In his original description of the disease, only 42% of the cases he described exhibited the classical triad. The neurologic manifestations of Gradenigo syndrome are attributed to the involvement of the fifth and sixth nerves, which are only separated from the inflamed petrous bone apex by the dura matter. The temporal bone not only contains the organs for hearing, balance, and sound conduction, but it also contributes to the cranial vault and zygoma. The temporal bones are situated at the sides and base of the skull and consist of five parts: the squama, mastoid, petrous, tympanic, and styloid process. The petrous portion, called the petrous pyramid, contains the otic and labyrinth. Superiorly, it forms the inferior surface of the middle cranial fossa. Posteriorly, it is bounded by the attachment of the tentorium cerebelli, and together with the mastoid portion it helps to form the anterior face of the posterior cranial fossa. At the petrous apex, there is a hiatus between the tentorium and the petrous that forms a canal for the fifth cranial nerve (Meckel cave). The sixth cranial nerve runs through a notch just below the posterior clinoid process (the medial attachment of the tentorium) and above the articulation of the petrous and sphenoid (Dorello canal).

The inflammatory process spreads from the base (mastoid and middle ear) of the pyramid-shaped os petrosum to the top (petrous apex). This explains why the time interval between the onset of otitis media and the manifestation of cranial nerve dysfunction varies between 1 week and 2-3 months...

The differential diagnosis of Gradenigo syndrome includes tumors of the petrous apex, such as meningioma, sarcoma, trigeminal neuralgia, or metastatic disease. Gradenigo syndrome in children usually results from an infectious etiology.

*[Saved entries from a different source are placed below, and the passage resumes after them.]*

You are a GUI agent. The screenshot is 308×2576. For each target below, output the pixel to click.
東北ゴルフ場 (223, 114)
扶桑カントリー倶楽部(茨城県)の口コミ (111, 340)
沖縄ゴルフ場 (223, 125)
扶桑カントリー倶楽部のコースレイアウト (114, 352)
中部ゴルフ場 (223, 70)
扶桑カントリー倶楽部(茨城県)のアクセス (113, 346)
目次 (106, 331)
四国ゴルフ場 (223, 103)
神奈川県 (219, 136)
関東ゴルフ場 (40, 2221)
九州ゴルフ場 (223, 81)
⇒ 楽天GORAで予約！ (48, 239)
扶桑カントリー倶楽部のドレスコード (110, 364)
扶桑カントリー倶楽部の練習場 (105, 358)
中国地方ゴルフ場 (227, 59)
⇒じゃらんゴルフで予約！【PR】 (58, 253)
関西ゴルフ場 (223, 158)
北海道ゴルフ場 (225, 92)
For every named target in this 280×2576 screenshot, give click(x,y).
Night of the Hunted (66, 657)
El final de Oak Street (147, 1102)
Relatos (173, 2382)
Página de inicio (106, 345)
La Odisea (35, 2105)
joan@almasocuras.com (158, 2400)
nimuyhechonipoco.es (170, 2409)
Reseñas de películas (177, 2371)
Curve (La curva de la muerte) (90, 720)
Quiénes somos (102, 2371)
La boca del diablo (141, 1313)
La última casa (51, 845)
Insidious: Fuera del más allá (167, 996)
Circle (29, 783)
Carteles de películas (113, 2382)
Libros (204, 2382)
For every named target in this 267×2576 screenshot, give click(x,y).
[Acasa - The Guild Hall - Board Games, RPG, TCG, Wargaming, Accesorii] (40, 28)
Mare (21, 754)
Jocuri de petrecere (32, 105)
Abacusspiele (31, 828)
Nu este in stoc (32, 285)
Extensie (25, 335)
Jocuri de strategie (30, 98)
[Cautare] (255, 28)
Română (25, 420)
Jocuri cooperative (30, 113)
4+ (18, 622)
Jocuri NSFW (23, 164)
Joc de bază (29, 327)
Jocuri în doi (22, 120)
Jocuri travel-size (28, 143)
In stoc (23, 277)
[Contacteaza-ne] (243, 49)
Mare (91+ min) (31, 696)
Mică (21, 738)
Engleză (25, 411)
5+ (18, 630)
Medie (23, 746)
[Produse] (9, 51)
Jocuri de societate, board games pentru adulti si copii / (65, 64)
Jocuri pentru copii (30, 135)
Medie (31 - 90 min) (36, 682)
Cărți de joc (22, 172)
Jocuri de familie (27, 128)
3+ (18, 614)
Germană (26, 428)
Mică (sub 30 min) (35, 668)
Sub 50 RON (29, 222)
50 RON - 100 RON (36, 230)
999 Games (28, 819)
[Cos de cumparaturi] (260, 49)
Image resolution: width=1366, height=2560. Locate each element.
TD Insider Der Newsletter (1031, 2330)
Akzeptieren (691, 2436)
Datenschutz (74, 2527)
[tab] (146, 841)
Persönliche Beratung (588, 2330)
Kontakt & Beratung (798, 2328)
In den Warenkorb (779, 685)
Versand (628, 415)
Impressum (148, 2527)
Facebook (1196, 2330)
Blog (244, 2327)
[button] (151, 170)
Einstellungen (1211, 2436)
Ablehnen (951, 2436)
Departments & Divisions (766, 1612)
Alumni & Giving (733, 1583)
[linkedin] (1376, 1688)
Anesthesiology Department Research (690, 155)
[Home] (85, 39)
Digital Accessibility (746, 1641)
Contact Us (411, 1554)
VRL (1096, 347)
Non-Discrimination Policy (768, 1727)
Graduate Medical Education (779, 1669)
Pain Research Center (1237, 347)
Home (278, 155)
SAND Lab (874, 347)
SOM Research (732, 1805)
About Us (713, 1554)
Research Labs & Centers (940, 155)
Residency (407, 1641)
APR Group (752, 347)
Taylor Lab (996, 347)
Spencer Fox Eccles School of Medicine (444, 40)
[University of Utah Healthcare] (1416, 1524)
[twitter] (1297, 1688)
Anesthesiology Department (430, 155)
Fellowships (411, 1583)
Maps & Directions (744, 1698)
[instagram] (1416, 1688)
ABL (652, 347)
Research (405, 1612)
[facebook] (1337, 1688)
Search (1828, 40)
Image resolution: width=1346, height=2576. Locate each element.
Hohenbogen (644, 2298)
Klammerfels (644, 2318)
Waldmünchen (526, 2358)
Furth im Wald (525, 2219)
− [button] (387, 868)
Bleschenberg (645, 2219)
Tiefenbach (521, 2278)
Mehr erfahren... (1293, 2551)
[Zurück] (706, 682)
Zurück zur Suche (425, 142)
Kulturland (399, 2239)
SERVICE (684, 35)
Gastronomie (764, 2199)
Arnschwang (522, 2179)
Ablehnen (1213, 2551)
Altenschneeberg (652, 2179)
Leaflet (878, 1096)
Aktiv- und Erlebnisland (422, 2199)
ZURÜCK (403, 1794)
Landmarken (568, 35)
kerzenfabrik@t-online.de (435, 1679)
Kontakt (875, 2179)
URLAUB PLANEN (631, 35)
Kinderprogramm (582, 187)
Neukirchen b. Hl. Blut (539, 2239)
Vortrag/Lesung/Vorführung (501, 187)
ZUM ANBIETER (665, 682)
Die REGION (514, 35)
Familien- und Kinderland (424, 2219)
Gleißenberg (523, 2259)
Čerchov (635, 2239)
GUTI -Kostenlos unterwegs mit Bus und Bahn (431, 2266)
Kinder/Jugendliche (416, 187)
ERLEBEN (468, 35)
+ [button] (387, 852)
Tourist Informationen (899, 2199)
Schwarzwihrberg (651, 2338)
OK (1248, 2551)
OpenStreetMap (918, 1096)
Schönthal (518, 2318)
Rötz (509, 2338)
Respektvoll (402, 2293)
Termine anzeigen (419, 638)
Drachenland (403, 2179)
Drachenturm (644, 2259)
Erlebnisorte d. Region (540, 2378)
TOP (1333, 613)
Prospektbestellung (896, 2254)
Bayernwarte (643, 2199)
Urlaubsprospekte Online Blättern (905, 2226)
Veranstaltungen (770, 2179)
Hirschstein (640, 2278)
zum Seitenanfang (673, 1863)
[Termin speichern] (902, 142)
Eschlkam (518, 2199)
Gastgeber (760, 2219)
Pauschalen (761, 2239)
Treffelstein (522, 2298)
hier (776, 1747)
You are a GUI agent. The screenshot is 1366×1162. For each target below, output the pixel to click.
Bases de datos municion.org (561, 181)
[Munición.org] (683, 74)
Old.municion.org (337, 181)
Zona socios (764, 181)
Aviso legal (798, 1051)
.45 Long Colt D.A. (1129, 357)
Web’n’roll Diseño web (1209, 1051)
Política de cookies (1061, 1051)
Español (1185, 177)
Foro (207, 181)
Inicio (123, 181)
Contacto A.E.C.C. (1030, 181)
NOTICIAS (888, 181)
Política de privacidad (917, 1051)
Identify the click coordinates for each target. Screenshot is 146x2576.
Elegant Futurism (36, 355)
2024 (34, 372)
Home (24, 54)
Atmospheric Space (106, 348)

The organisms causing Gradenigo syndrome are often difficult to recover, and cultures from the middle ear and mastoid or petrous tissue may be negative; however, common organisms recovered include group A Streptococcus, pneumococcus, Staphylococcus, Pseudomonas aeruginosa, and Mycobacterium tuberculosis...
Treatment of Gradenigo syndrome must be initiated immediately. The underlying infection must be addressed in order to prevent further spread, complications, or permanent abducens nerve injury. The advent of the antibiotic era has facilitated the conservative management of a select cohort of patients with apical petrositis. It is now generally advocated that patients be treated with high-dose, broad-spectrum antibiotics and less-aggressive surgical procedures.

Surgical treatment involves a minimum of infectious decompression with myringotomy and ventilation tube placement. Tympanocentesis should be performed to allow for culture-directed intravenous antibiotic therapy. In patients with cranial nerve palsies, steroids have been used to speed recovery by reducing inflammation, edema, and nerve compression...

The patient started to show improvement on the third day of trimethoprim-sulfamethoxazole and steroid therapy. The sixth and seventh nerve palsies improved slowly, and a decrease in the ear discharge, headache, and left orbital pain were noted. She received both intravenous and oral trimethoprim-sulfamethoxazole for a total of 6 weeks, and she continued physiotherapy for the facial nerve palsy. A follow-up examination showed full recovery, and a repeat MRI a few months later showed full resolution.

Gradenigo syndrome should be considered in patients with suppurative otitis media who present with orbital/retro-orbital pain and/or cranial nerve palsies, especially palsy of the sixth nerve. Prompt otolaryngology consultation and initiation of antibiotic therapy are important in curtailing the serious morbidity resulting from this condition.